• [Prompt]: Transcribe the data below exactly, but only from the line containing "Click the Datadog sponsor logo" through its final line, both included.

== Data in this exercise

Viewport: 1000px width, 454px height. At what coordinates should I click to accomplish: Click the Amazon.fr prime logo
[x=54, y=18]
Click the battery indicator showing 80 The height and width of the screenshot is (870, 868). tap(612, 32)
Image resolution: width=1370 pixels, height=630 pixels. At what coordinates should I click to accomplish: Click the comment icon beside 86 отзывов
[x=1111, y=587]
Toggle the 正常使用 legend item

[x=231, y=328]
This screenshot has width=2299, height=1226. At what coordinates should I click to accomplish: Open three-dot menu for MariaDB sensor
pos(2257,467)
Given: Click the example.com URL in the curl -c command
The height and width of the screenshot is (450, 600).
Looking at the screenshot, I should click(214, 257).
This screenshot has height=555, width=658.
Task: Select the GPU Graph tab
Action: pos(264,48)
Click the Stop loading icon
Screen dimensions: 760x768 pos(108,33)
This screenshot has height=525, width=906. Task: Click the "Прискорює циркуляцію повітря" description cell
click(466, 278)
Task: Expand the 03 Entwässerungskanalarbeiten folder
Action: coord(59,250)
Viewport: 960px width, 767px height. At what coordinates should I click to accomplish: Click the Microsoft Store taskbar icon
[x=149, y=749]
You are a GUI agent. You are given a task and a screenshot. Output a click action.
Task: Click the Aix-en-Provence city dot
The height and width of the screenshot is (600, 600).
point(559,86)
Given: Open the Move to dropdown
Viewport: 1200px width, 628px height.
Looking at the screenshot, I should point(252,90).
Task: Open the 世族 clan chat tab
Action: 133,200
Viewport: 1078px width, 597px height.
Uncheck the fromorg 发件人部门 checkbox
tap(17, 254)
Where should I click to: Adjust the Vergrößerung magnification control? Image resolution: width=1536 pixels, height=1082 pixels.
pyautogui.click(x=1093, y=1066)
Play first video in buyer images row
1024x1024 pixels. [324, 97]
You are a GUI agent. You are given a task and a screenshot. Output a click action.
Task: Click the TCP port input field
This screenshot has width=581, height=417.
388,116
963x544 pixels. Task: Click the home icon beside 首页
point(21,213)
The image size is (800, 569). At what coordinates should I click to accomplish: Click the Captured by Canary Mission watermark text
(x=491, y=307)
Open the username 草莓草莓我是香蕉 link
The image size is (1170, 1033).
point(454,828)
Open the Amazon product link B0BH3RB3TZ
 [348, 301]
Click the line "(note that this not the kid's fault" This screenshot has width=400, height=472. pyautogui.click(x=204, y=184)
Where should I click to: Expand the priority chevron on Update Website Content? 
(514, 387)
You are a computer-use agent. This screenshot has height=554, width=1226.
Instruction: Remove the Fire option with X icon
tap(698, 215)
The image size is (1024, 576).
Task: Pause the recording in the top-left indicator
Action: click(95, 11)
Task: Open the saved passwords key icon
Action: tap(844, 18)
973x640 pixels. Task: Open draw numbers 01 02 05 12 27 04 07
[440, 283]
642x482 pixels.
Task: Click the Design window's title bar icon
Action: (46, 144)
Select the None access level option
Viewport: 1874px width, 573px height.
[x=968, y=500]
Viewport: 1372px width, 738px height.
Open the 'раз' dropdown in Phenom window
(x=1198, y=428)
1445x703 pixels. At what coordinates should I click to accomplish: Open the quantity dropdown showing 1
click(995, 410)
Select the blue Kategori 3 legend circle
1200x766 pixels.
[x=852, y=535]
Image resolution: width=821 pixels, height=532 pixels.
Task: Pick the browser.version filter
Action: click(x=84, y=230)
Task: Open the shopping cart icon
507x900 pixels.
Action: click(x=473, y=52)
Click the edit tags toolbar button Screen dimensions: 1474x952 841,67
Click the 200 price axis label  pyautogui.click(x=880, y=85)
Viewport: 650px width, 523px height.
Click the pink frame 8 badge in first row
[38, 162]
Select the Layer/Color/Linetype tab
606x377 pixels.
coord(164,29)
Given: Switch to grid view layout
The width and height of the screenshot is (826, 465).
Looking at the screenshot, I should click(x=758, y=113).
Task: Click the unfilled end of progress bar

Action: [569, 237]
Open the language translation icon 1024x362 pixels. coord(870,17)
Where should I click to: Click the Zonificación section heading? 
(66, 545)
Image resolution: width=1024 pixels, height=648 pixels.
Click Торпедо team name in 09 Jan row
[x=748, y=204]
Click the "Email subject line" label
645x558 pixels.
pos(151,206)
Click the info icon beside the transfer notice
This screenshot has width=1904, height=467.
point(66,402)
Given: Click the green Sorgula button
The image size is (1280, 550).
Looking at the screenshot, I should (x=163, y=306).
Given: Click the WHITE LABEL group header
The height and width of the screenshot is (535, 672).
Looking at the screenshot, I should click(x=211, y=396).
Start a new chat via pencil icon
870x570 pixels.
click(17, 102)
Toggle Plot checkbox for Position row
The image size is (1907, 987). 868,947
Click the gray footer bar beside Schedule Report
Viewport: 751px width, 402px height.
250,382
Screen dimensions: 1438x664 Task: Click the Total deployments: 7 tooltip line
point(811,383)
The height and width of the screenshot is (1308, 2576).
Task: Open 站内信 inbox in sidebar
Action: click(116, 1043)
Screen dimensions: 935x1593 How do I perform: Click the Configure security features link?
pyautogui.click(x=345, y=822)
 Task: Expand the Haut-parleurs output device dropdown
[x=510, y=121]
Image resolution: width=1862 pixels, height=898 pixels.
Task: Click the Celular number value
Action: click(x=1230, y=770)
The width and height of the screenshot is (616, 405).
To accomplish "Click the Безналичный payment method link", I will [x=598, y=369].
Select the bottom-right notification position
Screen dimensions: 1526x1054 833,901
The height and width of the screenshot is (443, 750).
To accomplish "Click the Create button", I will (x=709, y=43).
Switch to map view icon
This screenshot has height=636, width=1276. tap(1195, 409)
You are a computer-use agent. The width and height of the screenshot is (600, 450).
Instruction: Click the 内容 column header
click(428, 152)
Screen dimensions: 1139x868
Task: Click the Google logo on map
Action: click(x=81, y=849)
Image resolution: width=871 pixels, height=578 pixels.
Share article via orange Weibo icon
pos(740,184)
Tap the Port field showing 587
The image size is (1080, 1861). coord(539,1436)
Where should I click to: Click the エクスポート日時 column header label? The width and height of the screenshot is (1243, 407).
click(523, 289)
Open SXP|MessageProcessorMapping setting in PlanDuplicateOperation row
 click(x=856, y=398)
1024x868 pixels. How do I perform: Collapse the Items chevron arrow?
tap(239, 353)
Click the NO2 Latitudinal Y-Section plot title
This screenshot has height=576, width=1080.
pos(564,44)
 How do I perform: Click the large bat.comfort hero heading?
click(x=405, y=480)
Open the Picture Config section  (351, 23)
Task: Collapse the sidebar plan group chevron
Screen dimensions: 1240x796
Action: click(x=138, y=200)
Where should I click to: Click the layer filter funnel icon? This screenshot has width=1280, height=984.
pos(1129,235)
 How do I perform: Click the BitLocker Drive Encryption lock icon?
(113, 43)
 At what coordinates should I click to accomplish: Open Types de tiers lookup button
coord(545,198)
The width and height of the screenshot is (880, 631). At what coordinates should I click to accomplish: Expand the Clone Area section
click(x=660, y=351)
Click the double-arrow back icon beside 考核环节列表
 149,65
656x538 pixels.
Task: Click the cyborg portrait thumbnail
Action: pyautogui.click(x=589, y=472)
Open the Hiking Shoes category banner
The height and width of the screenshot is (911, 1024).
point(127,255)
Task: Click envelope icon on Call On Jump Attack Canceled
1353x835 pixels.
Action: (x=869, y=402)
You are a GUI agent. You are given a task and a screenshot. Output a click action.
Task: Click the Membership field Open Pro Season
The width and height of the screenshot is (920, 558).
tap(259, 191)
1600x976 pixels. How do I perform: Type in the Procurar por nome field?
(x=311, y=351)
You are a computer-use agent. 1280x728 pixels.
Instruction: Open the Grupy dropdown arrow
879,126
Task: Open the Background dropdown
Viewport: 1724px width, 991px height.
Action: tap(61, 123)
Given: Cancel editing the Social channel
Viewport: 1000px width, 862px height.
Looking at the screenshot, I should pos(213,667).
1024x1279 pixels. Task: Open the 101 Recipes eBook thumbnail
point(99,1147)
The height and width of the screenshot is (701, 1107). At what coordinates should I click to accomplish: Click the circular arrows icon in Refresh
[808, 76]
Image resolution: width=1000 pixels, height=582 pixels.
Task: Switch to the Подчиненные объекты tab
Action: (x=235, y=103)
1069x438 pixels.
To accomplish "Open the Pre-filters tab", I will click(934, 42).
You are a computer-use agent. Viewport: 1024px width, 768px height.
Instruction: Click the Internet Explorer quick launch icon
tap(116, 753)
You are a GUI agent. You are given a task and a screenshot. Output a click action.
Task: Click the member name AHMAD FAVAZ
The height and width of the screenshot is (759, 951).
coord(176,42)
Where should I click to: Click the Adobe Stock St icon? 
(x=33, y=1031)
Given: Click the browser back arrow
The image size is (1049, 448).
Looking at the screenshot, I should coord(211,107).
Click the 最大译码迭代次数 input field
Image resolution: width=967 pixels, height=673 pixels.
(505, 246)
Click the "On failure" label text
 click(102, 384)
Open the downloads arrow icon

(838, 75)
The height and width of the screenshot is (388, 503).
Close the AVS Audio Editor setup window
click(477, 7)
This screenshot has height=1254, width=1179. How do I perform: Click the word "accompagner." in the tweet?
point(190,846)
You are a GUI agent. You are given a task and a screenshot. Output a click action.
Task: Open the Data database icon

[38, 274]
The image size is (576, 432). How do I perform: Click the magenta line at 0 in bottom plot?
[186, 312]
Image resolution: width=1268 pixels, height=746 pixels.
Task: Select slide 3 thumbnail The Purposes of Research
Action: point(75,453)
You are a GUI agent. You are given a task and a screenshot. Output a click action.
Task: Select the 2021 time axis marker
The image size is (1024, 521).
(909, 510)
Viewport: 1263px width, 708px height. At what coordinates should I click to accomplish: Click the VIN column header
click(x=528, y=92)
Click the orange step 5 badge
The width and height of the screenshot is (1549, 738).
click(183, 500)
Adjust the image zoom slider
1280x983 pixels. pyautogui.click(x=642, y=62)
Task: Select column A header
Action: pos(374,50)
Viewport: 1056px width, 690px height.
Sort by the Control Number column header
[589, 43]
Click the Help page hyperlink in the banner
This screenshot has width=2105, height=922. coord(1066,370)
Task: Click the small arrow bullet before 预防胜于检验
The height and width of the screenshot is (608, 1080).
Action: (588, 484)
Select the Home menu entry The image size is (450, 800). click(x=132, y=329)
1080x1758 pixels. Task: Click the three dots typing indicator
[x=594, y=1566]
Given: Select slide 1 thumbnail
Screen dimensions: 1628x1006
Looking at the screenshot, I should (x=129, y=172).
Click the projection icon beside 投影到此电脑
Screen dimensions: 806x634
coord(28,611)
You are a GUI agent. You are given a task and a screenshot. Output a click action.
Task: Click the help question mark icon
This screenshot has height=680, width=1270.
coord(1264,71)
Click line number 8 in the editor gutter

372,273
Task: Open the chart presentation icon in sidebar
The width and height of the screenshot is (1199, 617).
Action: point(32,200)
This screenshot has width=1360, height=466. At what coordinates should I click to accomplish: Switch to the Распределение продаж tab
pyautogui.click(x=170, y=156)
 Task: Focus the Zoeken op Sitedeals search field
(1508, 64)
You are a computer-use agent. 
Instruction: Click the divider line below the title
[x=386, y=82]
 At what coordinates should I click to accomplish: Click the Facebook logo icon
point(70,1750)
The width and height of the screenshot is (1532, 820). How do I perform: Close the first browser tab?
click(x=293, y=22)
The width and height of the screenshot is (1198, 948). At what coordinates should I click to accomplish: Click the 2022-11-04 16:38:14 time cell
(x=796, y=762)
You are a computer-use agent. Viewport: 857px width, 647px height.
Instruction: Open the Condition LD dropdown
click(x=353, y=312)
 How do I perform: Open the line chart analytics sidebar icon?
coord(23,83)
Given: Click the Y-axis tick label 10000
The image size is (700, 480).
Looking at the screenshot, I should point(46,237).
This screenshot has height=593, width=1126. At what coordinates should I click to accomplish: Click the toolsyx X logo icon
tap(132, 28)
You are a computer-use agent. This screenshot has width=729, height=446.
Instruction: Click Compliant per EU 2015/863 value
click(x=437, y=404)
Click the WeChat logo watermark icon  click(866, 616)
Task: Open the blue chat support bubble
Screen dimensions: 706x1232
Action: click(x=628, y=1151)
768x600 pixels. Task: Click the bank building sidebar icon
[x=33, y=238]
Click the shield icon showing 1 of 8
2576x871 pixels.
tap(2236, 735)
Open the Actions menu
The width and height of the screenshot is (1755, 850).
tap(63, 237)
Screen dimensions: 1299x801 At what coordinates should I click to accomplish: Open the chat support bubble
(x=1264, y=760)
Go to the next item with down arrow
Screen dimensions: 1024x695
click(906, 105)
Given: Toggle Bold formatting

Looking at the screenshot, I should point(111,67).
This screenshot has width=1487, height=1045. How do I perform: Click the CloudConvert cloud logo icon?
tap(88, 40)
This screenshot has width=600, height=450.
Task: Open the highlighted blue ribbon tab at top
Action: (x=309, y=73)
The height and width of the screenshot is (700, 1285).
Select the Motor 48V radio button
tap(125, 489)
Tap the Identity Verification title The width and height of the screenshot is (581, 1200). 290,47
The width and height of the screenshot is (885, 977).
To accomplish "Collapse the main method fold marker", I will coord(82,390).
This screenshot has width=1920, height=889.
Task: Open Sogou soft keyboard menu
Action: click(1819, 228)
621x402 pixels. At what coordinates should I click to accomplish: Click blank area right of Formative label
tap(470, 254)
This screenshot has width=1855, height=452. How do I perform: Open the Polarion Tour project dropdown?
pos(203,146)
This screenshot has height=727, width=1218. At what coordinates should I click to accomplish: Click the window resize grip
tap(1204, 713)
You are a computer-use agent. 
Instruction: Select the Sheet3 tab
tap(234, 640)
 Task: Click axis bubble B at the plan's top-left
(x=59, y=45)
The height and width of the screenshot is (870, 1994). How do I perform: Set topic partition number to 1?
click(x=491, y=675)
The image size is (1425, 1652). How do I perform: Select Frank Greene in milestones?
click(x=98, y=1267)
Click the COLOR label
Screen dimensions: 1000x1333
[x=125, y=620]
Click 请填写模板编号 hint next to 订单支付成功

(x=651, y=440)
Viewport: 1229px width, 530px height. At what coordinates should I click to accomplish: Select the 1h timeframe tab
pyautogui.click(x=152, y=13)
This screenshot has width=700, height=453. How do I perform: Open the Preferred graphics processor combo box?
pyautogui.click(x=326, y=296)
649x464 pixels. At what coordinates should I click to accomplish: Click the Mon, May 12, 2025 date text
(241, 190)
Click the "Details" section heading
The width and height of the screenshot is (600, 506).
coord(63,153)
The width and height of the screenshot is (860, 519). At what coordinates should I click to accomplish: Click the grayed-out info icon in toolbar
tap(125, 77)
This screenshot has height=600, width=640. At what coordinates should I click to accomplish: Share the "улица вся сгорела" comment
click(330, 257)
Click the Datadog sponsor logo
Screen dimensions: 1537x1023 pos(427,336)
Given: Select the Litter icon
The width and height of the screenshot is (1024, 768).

====

• [Exercise result]:
Click the Datadog sponsor logo
Screen dimensions: 1537x1023 pos(427,336)
Given: Select the Litter icon
The width and height of the screenshot is (1024, 768).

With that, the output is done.